Régulation ou gouvernance

Plu­sieurs types de struc­tures de gouvernance
Les struc­tures de gou­ver­nance peuvent être des auto­ri­tés de régu­la­tion, mais d’autres formes peuvent aus­si être ima­gi­nées ou reprises (ordres pro­fes­sion­nels). Les thèmes fonc­tion­nels à trai­ter pour­raient être l’accès aux soins, la coor­di­na­tion des rela­tions avec l’amont de la filière (indus­trie des consom­mables, des équi­pe­men­tiers et phar­ma­ceu­tique…), les pôles régio­naux d’excellence, les qua­li­fi­ca­tions professionnelles.

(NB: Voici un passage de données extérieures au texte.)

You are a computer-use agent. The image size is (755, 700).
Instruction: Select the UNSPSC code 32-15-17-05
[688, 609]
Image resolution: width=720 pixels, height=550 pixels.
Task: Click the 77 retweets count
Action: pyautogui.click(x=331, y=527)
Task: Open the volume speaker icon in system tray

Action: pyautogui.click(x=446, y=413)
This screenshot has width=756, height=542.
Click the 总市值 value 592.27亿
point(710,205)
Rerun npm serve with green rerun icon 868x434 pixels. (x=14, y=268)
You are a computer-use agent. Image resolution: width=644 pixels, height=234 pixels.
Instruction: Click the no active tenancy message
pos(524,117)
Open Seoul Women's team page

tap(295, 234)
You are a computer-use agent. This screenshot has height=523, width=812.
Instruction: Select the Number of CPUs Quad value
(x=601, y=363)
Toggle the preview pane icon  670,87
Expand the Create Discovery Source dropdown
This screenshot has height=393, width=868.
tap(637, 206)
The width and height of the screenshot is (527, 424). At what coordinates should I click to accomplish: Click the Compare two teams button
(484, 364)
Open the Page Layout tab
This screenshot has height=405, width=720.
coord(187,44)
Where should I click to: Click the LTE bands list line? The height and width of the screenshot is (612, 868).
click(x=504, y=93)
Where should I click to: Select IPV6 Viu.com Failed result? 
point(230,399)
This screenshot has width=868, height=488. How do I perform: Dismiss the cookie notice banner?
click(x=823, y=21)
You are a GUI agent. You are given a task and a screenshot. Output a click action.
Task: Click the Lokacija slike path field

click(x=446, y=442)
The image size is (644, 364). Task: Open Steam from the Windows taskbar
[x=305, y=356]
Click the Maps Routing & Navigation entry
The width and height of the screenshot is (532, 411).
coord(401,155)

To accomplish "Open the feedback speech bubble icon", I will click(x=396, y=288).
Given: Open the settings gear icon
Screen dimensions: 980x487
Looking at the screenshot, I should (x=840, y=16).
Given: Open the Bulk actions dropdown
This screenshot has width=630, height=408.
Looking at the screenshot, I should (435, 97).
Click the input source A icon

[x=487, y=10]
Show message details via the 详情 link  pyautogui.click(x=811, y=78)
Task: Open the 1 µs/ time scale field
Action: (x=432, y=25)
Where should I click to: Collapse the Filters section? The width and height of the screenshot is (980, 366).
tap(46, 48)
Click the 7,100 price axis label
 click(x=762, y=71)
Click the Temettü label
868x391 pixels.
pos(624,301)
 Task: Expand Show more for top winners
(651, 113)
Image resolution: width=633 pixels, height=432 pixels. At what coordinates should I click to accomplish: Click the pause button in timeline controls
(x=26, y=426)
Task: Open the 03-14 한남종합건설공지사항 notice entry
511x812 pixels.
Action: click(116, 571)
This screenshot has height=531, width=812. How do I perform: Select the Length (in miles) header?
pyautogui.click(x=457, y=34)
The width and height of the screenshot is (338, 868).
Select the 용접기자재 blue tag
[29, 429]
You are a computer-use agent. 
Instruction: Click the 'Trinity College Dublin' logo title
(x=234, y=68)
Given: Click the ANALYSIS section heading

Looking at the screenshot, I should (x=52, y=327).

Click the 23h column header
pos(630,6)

Face à cette confi­gu­ra­tion dont les prin­ci­pales lignes se confirment année après année, les pou­voirs publics ne pou­vaient avoir et n’ont eu que des réponses sans cohé­rence. De fait, dans la période pas­sée, ils ont réagi en fonc­tion du poids média­tique de cer­taines patho­lo­gies : can­cer, obé­si­té, sida, sans rela­tion avec les autres par­ties pre­nantes (sécu­ri­té rou­tière, sécu­ri­té ali­men­taire, envi­ron­ne­ment). C’est que les déci­deurs poli­tiques, en rai­son de leur expo­si­tion poli­tique à l’en­semble des forces vives, ont une grande dif­fi­cul­té à avan­cer dans un pro­blème aus­si com­plexe mêlant de nom­breux aspects tels qu’é­co­no­mie natio­nale et locale, poli­tique sani­taire, régu­la­tion de l’offre, ges­tion de la CNAM, ges­tion des hôpi­taux, ges­tion des filières de for­ma­tion. Face à une telle situa­tion, une démarche clas­sique et fruc­tueuse consiste à » fonc­tion­na­li­ser » la gou­ver­nance du sys­tème de san­té en y dis­cer­nant des thèmes auto­nomes dotés de fina­li­tés claires qu’il serait alors pos­sible de confier à des ins­tances mis­sion­nées pour cela. La légi­ti­mi­té scien­ti­fique et tech­nique des res­pon­sables de ces ins­tances devant garan­tir l’im­par­tia­li­té et la visi­bi­li­té-trans­pa­rence de leur orga­ni­sa­tion et, par ailleurs, faci­li­ter l’ac­cep­ta­tion sociale des déci­sions qu’elles pro­po­se­raient et met­traient en oeuvre. En d’autres termes, il faut défi­nir plu­sieurs pilotes et cla­ri­fier les déci­sions en don­nant des objec­tifs clairs à des struc­tures auto­nomes de gou­ver­nance. C’est, somme toute, l’ap­pli­ca­tion de la loi de la varié­té requise bien connue des sys­té­mi­ciens. Dans le cadre d’une telle évo­lu­tion, l’É­tat doit conser­ver les rôles qui sont les siens : choi­sir une stra­té­gie tant que cela est encore pos­sible, mettre en place les struc­tures néces­saires et utiles à la vie publique, déman­te­ler celles deve­nues inutiles, finan­cer celles qui n’ont pas voca­tion intrin­sèque à être finan­ciè­re­ment auto­nomes et fina­le­ment arbi­trer la coopé­ra­tion entre les dif­fé­rentes struc­tures missionnées.